(Beginning of Exercise input)

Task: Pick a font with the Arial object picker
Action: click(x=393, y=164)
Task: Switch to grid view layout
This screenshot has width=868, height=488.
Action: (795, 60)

(End of Exercise input)
(Beginning of Exercise input)

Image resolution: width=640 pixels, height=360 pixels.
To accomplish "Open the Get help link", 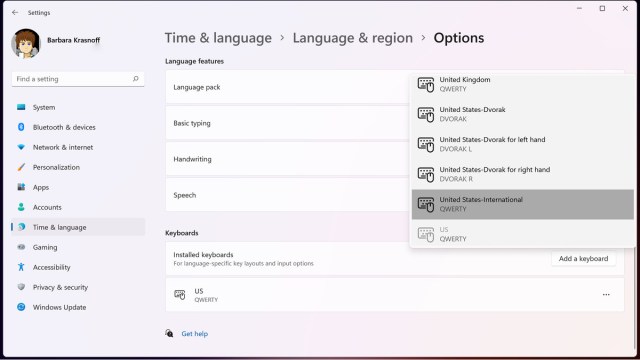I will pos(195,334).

(End of Exercise input)
(Beginning of Exercise input)

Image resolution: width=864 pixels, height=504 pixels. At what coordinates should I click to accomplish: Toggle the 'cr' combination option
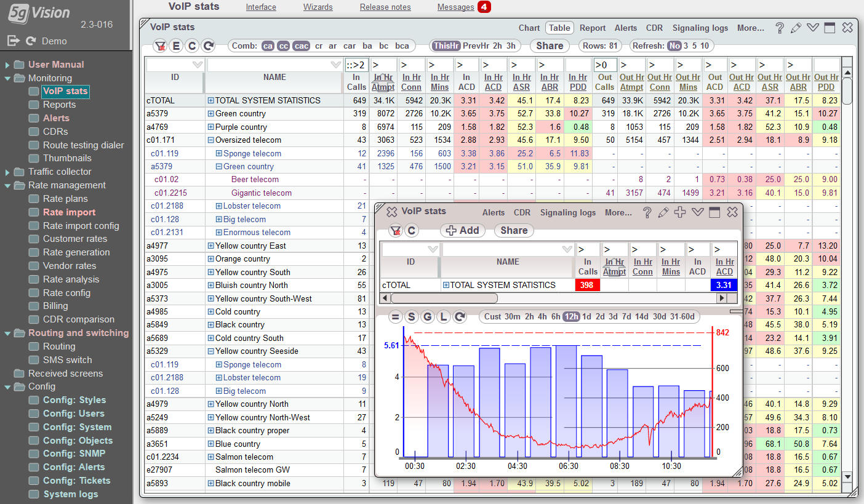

(End of Exercise input)

Activity: What lines in the data above contain the word "resolution"? Copy them all.

Answer area:
Image resolution: width=640 pixels, height=360 pixels.
Image resolution: width=864 pixels, height=504 pixels. At what coordinates should I click to accomplish: Toggle the 'cr' combination option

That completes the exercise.